## PROVIDED PASSAGE:
%%
Anger Management


Anger is a natural thing we all feel from time to time, however, some of us have issues with the amount of anger we have and the controlling of it.

Anger management can refer to many different ways that can help you effectively ‘manage’ anger, however it is a common term referring to councelling that can help you relearn to cope with feelings of frustration.

Mental Health Foundation states that 28% of adults surveyed said they worry about how angry they sometimes feel.

When anger becomes a problem

If you get angry inappropriately, if you feel you are becoming angry regularly, or are unable to effectively control and deal with the feelings when they arise, you may need to take action to explore root causes of this and learn techniques to overcome this.

It is quite common that those who experience anger issues have difficulty forming and maintaining healthy relationships. It can lead to problems at home, in the workplace and even in society and with the authorities. Verbal or physical abuse may be resorted to if feelings of anger are allowed to build to such a level, many prisoners on violence charges and those charged with domestic violence admit to uncontrollable anger, and many find great improvement on completing anger management counseling.

This does not mean you have to be violent in order to have a problem, if you find anger is causing you emotional distress or hindering relationships or opportunities in your life, you should seek help as effective management techniques can be learned and this can improve your quality of life.
%%
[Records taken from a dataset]
%%
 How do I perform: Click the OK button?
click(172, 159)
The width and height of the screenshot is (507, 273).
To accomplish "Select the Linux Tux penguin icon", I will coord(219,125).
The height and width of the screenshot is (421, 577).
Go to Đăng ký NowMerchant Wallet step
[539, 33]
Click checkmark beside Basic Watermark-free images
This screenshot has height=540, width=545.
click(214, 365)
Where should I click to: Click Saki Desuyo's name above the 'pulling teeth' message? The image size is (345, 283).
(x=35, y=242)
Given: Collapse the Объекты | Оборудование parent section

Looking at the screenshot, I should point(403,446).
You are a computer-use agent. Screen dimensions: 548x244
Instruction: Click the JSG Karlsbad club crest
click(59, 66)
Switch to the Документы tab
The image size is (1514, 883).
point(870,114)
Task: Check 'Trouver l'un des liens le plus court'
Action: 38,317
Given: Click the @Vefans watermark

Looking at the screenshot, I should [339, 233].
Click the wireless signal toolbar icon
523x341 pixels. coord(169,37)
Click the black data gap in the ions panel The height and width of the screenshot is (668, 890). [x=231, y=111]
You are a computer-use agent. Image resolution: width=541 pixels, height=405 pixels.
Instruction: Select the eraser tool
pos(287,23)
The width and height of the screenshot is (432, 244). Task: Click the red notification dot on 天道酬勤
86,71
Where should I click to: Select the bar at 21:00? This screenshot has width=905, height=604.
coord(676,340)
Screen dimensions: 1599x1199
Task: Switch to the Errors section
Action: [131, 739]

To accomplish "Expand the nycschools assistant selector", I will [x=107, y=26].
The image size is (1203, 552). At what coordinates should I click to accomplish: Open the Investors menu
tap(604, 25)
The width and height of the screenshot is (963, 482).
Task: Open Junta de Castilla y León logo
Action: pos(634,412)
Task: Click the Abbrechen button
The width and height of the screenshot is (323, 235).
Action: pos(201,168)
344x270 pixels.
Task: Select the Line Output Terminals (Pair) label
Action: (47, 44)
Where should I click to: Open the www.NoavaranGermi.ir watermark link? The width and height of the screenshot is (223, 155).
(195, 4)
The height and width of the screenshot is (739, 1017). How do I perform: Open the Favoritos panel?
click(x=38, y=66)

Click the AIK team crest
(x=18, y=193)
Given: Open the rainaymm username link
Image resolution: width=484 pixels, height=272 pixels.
%%
## TASK GOAL:
Copy the anger management text, beginning at the words "Anger is a natural" and stopping after "feelings of frustration.", and swap "frustration" for "irritation". Work only from the anger management text.

## EXERCISE SOLUTION:
Anger is a natural thing we all feel from time to time, however, some of us have issues with the amount of anger we have and the controlling of it.

Anger management can refer to many different ways that can help you effectively ‘manage’ anger, however it is a common term referring to councelling that can help you relearn to cope with feelings of irritation.